Files in the example¶
| File | Role |
|---|---|
network.nir |
The trained network in NIR — the input to snn-mlir. |
input.h |
Pre-baked input spike trains (L0_input[N_STEPS][INPUT_SIZE]), used by main.c. |
target.csv |
Reference output (one row per timestep) for comparing against the compiled run. |
run.py |
Driver: exports network.mlir and generates the C runtime into build/. |
build/ |
Generated artefacts (after running run.py): network.mlir, snn_data.h/.c, main.c, input.h. |
Run it¶
1. Generate MLIR + C runtime files¶
uv run python examples/snn_oxford/run.py # float32
uv run python examples/snn_oxford/run.py --quantize # int8 weights, Q12 state
uv run python examples/snn_oxford/run.py --n-steps 50 # fewer timesteps (default 100)
run.py options:
| Flag | Default | Effect |
|---|---|---|
--quantize |
off | int8 weights + Q12 fixed-point neuron state |
--n-steps N |
100 |
Number of simulation timesteps baked into main.c |
This writes examples/snn_oxford/build/:
network.mlir ← SNN dialect IR (weights baked in as constant globals)

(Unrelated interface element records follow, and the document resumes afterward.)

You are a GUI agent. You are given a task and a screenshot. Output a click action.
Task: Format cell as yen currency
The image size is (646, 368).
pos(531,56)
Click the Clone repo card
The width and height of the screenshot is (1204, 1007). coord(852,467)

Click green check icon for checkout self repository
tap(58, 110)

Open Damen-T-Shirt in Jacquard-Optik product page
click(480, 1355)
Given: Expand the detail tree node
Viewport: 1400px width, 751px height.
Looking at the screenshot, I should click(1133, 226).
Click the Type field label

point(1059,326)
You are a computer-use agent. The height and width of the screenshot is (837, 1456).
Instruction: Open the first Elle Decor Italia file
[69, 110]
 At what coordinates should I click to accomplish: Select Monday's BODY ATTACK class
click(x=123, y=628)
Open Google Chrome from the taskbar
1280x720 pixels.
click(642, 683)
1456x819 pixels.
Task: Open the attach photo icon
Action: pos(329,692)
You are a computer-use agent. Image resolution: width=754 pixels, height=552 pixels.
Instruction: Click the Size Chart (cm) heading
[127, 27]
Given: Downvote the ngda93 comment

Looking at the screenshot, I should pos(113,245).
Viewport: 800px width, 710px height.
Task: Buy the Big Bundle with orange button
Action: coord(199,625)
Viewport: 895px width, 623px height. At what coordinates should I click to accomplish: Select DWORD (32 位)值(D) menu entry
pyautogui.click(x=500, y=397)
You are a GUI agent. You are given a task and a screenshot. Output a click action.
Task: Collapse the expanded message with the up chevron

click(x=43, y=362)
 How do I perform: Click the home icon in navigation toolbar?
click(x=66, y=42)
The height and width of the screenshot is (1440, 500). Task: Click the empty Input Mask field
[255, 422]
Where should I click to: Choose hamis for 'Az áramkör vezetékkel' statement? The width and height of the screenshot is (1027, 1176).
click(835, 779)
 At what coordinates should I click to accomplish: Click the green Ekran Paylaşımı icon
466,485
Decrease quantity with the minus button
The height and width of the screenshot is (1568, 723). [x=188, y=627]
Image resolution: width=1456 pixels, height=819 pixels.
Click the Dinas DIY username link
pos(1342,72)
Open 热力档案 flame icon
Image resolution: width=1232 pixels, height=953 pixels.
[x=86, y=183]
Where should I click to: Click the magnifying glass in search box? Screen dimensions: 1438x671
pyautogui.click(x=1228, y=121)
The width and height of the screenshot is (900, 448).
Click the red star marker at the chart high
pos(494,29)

snn_data.h ← layer-size constants
main.c ← memref descriptors + timestep loop + CSV output
input.h ← copied input data
2. Lower and compile (requires the full toolchain)¶
export MLIR_DIR=/path/to/llvm-project/build/lib/cmake/mlir
bash pipelines/lower_cpu_linux.sh examples/snn_oxford/build/network.mlir
# → examples/snn_oxford/build/network.ll
clang examples/snn_oxford/build/network.ll \
examples/snn_oxford/build/main.c \
-o examples/snn_oxford/build/sim
./examples/snn_oxford/build/sim # prints one CSV row per timestep
3. Compare against the reference¶
The binary prints a CSV row per timestep; compare it against target.csv to confirm the
compiled network reproduces the reference output (exactly in float mode; within the expected
quantization tolerance in --quantize mode).